EXTRACTED TEXT

Post that share knowledge and advice are prioritized throughout the platform. LinkedIn identifies posts that have genuinely useful advice by looking at four key factors, which we explore in-depth below.
Signals that boost your content
We’ll explain the general principle behind each signal, along with an analysis of how we validated that we’re on the right side of each signal.
The post has a distinct audience — You should have a clearly defined target reader for your posts. In daydream’s case, these are SEO or marketing professionals. This is slightly different from our ICP, which is typically a Head of Marketing or Head of Growth. In other words, your target IRP (ideal reader persona) will be closely aligned but broader than your ICP.
The author is writing in their core subject area — LinkedIn appears to check your profile to ensure that you have subject matter expertise in the area you’re writing about. As the founder of a venture-backed SEO SaaS company, I should qualify to write about SEO.
The post has meaningful comments — Merely having a large number of comments no longer wins favor with the algorithm. Comments need to respond to the substance of the post rather than saying “cool” or “amazing!” Many of daydream’s thesis-driven pieces spark a lot of meaningful commentary, like this post, which received 30+ high-quality comments.

MATERIAL
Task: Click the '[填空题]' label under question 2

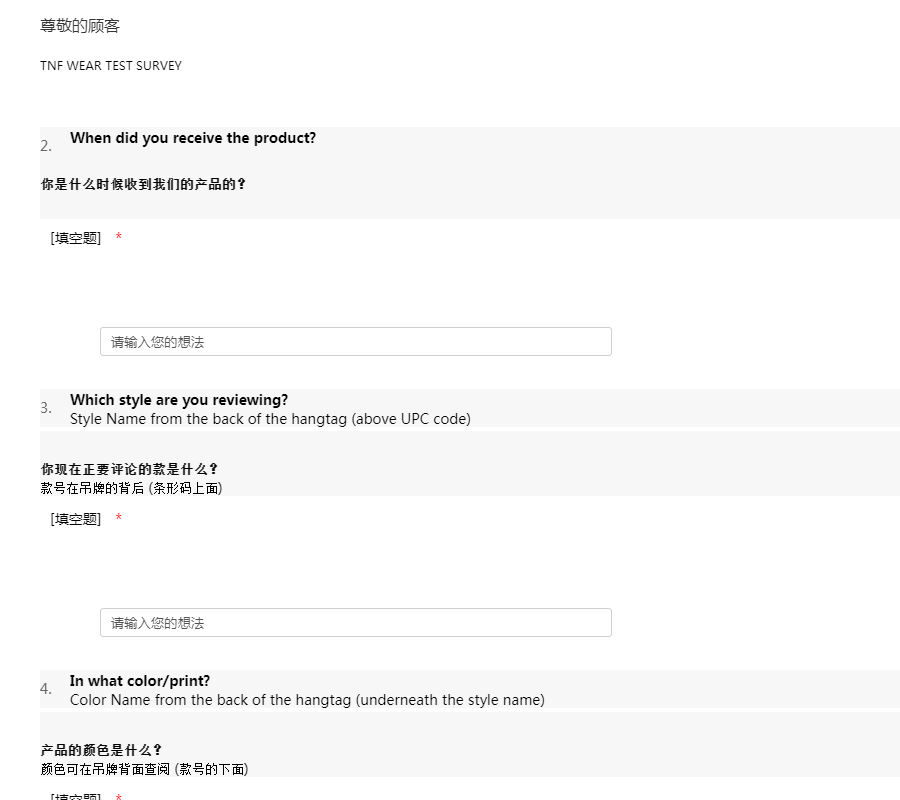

TASK BRIEF
Rewrite the passage on LinkedIn's content signals from the words "Signals that boost" through "than your ICP.", putting "Director of Marketing" in place of "Head of Marketing".

SOLUTION BELOW
Signals that boost your content
We’ll explain the general principle behind each signal, along with an analysis of how we validated that we’re on the right side of each signal.
The post has a distinct audience — You should have a clearly defined target reader for your posts. In daydream’s case, these are SEO or marketing professionals. This is slightly different from our ICP, which is typically a Director of Marketing or Head of Growth. In other words, your target IRP (ideal reader persona) will be closely aligned but broader than your ICP.